Your answers sound as if you have a strong feeling of superiority, avoid sharing something about you so as not to become vulnerable, and judge things heavily which you haven't experienced firsthand. I could be entirely wrong, but that's what your comment conveys to me. Does this only apply to interviews for you, because you despise them?
I can't say I've done what he did. But I do have felt the need to reply something like that to interviewers sometimes. Maybe now I'll do it, though I wouldn't burn bridges like he does, regardless of whether I'd feel comfortable working for them or not. You just don't know what the future holds..
I guess if you see my responses as burning bridges then you of course wouldn't want to do that.
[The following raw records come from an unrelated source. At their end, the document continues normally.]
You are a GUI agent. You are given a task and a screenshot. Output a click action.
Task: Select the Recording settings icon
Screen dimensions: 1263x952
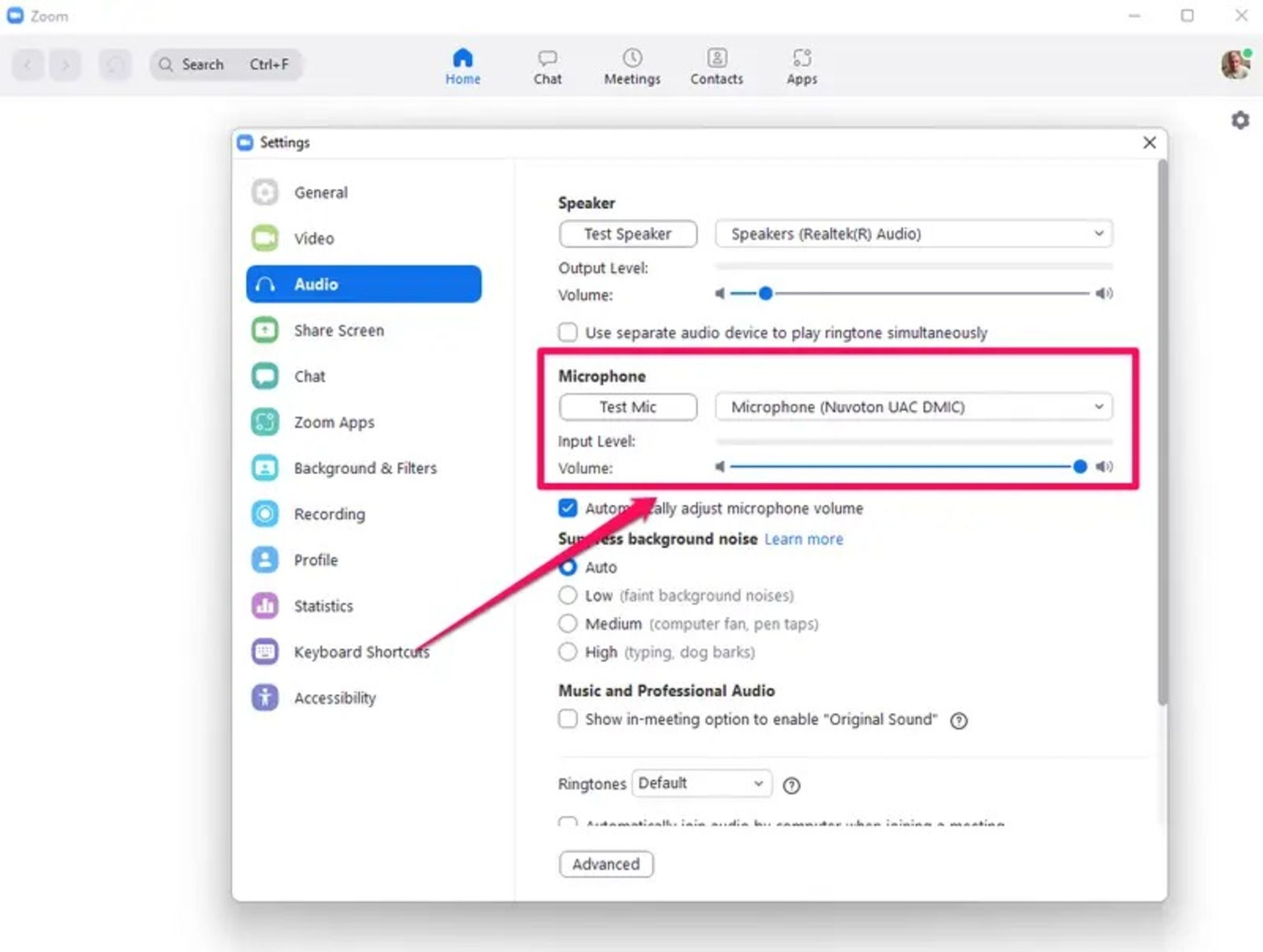[265, 514]
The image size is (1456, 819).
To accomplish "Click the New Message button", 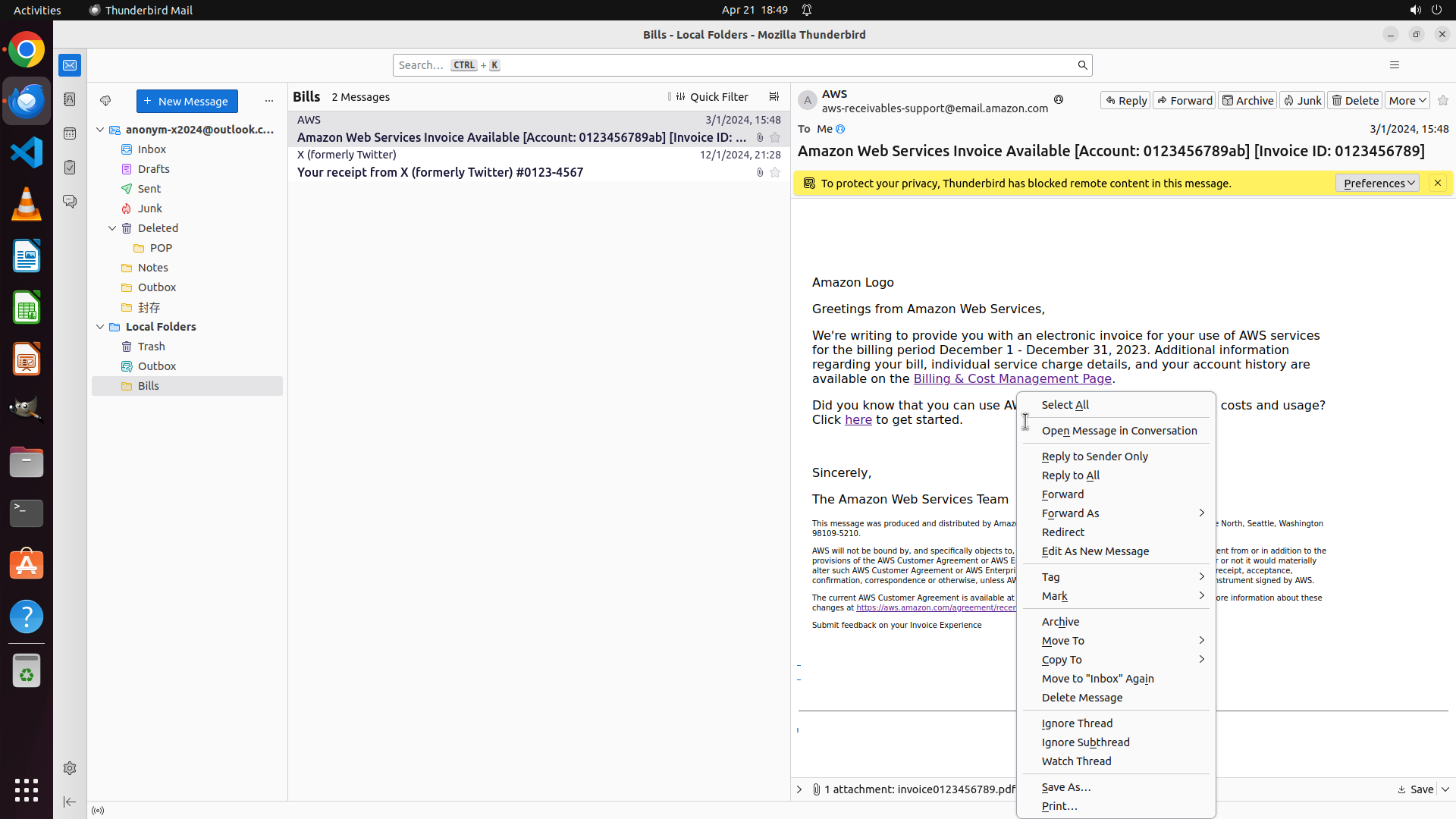I will click(x=187, y=102).
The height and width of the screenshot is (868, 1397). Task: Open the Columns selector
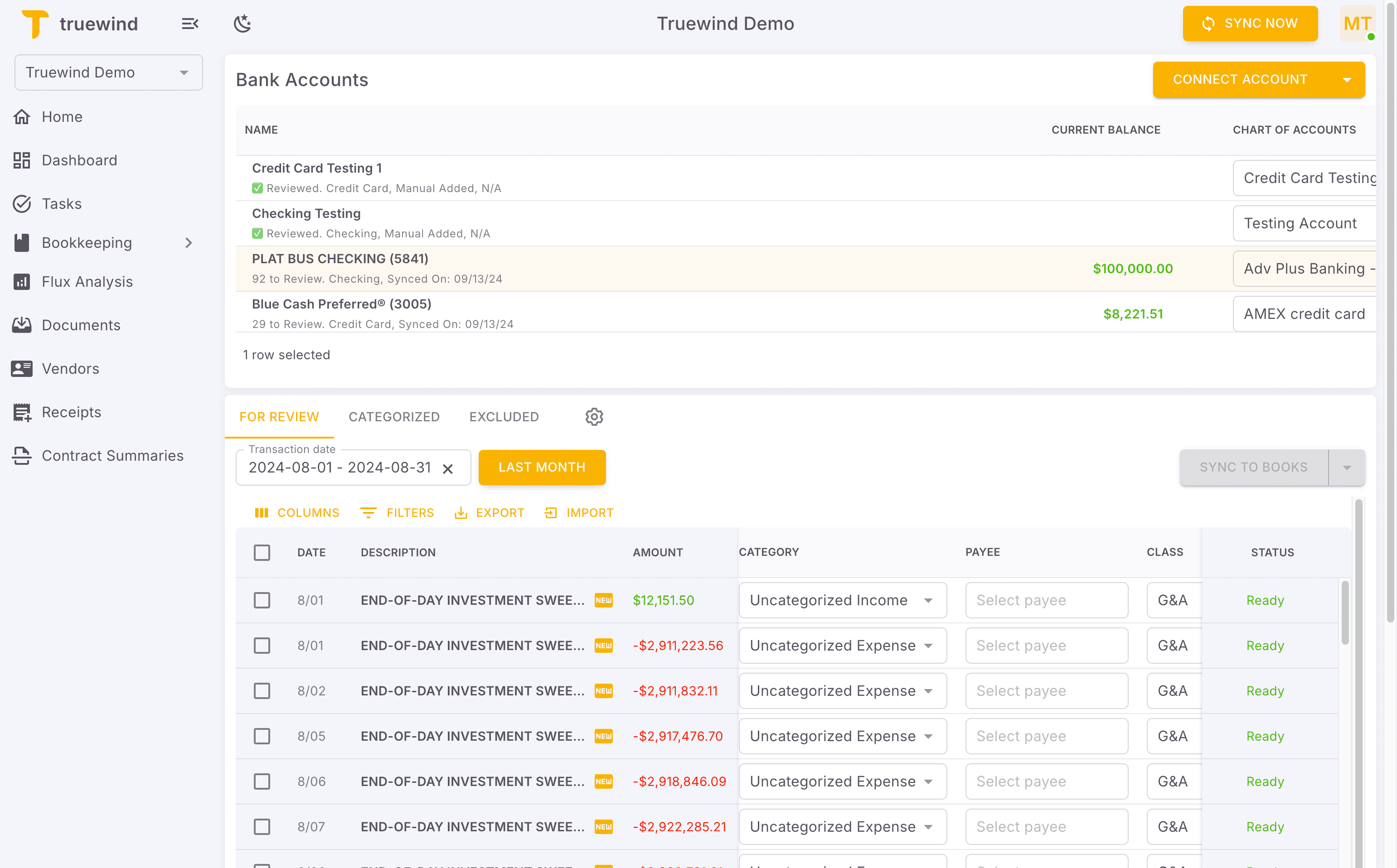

I don't see it as burning bridges at all. I don't take a nasty tone, but a more playful one. The point is to set the boundaries for what our relationship might be like. I have had companies come back to me months later after they figure out that they'd like a relationship on those terms because whatever they were doing in the past wasn't serving them.
No, I love interviews. I can be very extroverted. I'm charming and funny and a little brash at times.
I think it's critically important to explore, at the outset, what the boundaries of your relationship will be with any employer or business partner.
So for me, that means I lay down boundaries that I'm not interested in playing along with ridiculous ceremonies just because that's the way things have always been done. I think the way most interviews are conducted are ridiculous. Thus I push back and see what happens. You surely have your boundaries too. I feel your should respect them.